- HOW TO COMPLETE THIS TASK: Write down, unchanged, the entries from the first line through the line holding "Click the user". Include no other line.

--- ENTRIES PROVIDED Enclosed Below ---

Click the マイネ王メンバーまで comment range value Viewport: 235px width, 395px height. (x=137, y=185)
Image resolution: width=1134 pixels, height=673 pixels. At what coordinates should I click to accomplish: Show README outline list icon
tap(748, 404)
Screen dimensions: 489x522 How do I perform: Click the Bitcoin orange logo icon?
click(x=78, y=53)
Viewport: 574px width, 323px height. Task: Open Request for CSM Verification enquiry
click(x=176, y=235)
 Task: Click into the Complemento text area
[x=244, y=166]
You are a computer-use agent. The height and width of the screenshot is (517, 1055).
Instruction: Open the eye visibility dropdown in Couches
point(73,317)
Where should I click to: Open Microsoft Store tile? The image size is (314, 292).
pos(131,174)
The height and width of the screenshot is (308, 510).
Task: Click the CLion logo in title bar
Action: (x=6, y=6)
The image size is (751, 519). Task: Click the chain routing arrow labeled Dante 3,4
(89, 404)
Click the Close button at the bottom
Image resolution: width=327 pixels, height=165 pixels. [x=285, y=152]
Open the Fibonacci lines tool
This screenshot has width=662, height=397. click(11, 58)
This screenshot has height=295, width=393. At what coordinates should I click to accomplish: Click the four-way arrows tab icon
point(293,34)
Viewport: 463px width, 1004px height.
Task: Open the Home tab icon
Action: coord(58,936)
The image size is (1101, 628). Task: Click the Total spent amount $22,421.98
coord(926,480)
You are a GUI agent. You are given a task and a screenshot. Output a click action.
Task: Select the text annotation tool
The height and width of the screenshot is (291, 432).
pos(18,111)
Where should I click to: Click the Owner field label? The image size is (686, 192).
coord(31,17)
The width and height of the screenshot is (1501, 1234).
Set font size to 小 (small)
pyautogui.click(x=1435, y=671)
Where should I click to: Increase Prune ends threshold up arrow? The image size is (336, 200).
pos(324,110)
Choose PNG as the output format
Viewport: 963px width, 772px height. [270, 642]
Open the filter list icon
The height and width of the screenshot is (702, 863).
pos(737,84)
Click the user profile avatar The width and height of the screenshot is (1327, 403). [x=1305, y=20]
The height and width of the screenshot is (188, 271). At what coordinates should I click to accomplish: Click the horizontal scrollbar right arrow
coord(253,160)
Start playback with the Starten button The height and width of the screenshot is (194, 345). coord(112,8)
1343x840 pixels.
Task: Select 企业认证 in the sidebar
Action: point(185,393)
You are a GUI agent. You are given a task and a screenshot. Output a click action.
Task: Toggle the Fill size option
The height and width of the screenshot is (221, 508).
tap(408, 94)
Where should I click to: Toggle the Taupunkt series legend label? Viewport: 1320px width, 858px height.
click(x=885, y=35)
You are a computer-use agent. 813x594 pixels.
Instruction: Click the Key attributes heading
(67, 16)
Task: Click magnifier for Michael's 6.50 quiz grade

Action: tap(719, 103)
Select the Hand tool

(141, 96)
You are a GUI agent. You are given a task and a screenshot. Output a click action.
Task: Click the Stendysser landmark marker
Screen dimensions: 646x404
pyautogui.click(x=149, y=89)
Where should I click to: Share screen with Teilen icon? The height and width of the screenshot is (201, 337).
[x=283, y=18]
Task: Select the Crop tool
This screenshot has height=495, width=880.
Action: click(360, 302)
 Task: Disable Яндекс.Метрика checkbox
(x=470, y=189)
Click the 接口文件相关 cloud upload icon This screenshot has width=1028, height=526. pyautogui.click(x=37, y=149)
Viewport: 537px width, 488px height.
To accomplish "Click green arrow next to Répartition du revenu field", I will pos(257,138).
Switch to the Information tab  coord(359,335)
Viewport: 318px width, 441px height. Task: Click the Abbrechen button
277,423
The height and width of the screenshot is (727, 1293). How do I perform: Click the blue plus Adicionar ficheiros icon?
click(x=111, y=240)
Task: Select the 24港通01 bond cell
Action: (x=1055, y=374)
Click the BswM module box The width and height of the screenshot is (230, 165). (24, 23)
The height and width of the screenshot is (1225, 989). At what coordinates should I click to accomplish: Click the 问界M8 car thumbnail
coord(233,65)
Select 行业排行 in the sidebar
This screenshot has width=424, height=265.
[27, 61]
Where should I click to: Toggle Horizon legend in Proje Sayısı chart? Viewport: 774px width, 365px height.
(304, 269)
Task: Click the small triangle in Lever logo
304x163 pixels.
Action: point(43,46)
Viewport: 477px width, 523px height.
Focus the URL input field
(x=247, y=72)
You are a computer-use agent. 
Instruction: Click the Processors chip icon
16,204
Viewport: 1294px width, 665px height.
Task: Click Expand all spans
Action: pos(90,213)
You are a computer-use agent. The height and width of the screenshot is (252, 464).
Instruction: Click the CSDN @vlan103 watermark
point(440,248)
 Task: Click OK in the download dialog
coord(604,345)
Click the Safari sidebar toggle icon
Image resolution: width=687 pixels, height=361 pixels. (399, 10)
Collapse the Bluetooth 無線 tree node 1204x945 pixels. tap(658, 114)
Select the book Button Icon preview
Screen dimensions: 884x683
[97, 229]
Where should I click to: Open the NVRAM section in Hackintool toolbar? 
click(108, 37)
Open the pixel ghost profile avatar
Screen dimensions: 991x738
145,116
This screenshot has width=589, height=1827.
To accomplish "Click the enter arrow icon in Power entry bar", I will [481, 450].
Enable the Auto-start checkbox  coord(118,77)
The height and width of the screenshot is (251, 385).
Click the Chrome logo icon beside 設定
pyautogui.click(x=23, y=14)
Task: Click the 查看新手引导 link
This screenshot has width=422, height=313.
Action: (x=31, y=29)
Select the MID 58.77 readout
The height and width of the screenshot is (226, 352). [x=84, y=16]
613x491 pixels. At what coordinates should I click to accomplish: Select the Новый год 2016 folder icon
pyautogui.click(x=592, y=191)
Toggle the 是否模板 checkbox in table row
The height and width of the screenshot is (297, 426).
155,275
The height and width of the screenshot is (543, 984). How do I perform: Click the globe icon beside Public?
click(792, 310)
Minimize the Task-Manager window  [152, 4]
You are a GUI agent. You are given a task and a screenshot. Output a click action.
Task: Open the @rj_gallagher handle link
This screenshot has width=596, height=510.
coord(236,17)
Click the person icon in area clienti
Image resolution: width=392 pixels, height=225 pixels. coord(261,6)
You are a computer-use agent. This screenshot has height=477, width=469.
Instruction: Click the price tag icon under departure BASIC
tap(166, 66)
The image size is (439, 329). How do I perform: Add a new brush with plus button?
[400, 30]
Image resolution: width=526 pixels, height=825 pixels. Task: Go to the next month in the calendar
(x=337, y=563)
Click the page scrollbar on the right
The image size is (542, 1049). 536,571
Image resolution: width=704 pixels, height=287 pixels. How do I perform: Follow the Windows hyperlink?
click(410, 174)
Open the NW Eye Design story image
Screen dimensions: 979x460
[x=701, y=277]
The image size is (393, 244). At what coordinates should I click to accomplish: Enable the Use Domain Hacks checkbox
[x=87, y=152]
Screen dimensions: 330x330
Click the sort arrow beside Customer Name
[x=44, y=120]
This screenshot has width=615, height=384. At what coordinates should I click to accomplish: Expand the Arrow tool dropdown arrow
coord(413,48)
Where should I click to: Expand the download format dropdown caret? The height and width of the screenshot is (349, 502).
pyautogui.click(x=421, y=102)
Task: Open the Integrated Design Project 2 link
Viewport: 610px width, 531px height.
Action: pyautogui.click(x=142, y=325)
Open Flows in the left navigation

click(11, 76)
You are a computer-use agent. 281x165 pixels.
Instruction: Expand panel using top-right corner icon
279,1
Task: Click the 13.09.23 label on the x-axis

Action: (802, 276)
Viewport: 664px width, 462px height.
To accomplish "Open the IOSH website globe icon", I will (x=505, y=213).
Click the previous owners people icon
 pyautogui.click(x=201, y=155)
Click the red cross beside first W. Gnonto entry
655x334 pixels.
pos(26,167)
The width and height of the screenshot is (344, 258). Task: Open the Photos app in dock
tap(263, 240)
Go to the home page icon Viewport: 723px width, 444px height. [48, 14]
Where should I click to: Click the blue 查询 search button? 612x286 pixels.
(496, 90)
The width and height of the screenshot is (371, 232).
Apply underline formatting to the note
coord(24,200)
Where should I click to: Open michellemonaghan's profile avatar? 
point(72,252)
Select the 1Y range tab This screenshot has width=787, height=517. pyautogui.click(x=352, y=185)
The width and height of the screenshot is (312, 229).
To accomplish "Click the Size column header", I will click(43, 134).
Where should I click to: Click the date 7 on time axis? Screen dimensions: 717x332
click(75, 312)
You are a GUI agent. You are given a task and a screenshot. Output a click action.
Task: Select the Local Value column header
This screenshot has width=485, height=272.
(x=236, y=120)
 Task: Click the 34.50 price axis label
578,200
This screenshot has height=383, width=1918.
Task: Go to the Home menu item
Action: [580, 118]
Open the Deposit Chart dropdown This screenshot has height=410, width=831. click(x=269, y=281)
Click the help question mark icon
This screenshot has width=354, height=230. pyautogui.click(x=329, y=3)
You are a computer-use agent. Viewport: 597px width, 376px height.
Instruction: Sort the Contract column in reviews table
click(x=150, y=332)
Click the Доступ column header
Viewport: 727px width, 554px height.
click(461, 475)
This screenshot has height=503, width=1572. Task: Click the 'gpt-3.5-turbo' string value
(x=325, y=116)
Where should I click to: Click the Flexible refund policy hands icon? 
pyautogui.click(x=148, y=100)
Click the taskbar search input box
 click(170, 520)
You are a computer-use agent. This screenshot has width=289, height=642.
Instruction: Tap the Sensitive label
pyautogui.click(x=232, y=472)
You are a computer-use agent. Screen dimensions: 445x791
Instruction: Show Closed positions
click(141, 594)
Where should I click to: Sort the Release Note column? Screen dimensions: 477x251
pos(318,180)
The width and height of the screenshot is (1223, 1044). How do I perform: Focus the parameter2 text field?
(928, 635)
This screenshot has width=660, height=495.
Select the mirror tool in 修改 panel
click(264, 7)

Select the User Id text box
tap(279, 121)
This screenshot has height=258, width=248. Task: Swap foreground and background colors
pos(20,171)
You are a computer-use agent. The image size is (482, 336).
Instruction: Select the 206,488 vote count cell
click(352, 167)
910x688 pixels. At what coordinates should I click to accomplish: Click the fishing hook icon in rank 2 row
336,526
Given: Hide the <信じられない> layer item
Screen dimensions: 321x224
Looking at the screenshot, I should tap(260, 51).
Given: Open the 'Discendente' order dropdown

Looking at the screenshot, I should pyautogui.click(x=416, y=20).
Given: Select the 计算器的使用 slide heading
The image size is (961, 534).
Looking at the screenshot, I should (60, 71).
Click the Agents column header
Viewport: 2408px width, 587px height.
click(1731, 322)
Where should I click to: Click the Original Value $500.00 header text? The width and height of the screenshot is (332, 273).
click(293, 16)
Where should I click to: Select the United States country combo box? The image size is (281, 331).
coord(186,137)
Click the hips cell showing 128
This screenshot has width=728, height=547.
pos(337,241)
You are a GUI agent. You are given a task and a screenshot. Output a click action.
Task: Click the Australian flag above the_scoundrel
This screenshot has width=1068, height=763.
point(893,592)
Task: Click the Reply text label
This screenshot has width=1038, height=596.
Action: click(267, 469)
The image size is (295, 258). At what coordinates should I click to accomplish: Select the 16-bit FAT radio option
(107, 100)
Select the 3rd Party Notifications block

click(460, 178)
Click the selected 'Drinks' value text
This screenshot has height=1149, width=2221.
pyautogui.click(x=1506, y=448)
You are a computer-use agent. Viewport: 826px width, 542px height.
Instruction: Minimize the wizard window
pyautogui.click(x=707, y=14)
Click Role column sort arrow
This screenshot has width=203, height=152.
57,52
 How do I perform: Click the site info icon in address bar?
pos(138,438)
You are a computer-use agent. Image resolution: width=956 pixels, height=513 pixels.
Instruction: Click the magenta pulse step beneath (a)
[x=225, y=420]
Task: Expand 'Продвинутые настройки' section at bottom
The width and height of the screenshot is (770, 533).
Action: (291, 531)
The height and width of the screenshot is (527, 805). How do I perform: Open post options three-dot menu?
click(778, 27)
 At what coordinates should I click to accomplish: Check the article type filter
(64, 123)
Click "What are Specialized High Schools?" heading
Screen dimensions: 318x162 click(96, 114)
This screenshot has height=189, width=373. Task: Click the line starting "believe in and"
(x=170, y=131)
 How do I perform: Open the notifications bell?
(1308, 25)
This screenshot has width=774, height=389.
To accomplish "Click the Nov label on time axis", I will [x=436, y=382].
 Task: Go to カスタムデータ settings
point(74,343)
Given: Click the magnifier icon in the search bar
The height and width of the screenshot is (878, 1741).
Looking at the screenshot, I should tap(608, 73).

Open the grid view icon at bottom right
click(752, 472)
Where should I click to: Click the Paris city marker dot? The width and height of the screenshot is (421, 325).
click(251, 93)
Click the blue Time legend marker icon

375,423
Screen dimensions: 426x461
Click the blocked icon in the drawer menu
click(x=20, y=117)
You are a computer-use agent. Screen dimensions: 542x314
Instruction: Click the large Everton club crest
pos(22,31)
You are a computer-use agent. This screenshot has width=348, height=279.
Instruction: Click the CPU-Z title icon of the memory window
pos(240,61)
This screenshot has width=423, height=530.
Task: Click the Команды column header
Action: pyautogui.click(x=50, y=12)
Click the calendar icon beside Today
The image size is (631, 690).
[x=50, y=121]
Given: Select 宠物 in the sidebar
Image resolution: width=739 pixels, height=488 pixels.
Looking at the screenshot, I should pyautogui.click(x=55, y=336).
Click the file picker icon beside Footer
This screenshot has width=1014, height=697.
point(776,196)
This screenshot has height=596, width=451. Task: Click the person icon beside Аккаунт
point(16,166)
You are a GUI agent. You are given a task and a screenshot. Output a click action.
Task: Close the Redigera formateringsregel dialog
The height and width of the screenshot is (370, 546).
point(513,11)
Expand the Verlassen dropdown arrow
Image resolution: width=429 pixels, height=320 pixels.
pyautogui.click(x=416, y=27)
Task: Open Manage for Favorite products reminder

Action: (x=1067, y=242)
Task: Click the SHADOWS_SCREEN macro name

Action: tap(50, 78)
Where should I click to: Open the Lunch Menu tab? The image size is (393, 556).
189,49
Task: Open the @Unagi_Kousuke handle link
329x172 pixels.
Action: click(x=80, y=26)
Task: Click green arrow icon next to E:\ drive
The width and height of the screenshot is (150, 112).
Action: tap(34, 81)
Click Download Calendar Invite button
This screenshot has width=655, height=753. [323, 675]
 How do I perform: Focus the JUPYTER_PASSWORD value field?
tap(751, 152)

--- End of Enclosed ENTRIES PROVIDED ---

- PROBLEM SOLUTION:
Click the マイネ王メンバーまで comment range value Viewport: 235px width, 395px height. (x=137, y=185)
Image resolution: width=1134 pixels, height=673 pixels. At what coordinates should I click to accomplish: Show README outline list icon
tap(748, 404)
Screen dimensions: 489x522 How do I perform: Click the Bitcoin orange logo icon?
click(x=78, y=53)
Viewport: 574px width, 323px height. Task: Open Request for CSM Verification enquiry
click(x=176, y=235)
 Task: Click into the Complemento text area
[x=244, y=166]
You are a computer-use agent. The height and width of the screenshot is (517, 1055).
Instruction: Open the eye visibility dropdown in Couches
point(73,317)
Where should I click to: Open Microsoft Store tile? The image size is (314, 292).
pos(131,174)
The height and width of the screenshot is (308, 510).
Task: Click the CLion logo in title bar
Action: (x=6, y=6)
The image size is (751, 519). Task: Click the chain routing arrow labeled Dante 3,4
(89, 404)
Click the Close button at the bottom
Image resolution: width=327 pixels, height=165 pixels. [x=285, y=152]
Open the Fibonacci lines tool
This screenshot has width=662, height=397. click(11, 58)
This screenshot has height=295, width=393. At what coordinates should I click to accomplish: Click the four-way arrows tab icon
point(293,34)
Viewport: 463px width, 1004px height.
Task: Open the Home tab icon
Action: coord(58,936)
The image size is (1101, 628). Task: Click the Total spent amount $22,421.98
coord(926,480)
You are a GUI agent. You are given a task and a screenshot. Output a click action.
Task: Select the text annotation tool
The height and width of the screenshot is (291, 432).
pos(18,111)
Where should I click to: Click the Owner field label? The image size is (686, 192).
coord(31,17)
The width and height of the screenshot is (1501, 1234).
Set font size to 小 (small)
pyautogui.click(x=1435, y=671)
Where should I click to: Increase Prune ends threshold up arrow? The image size is (336, 200).
pos(324,110)
Choose PNG as the output format
Viewport: 963px width, 772px height. [270, 642]
Open the filter list icon
The height and width of the screenshot is (702, 863).
pos(737,84)
Click the user profile avatar The width and height of the screenshot is (1327, 403). [x=1305, y=20]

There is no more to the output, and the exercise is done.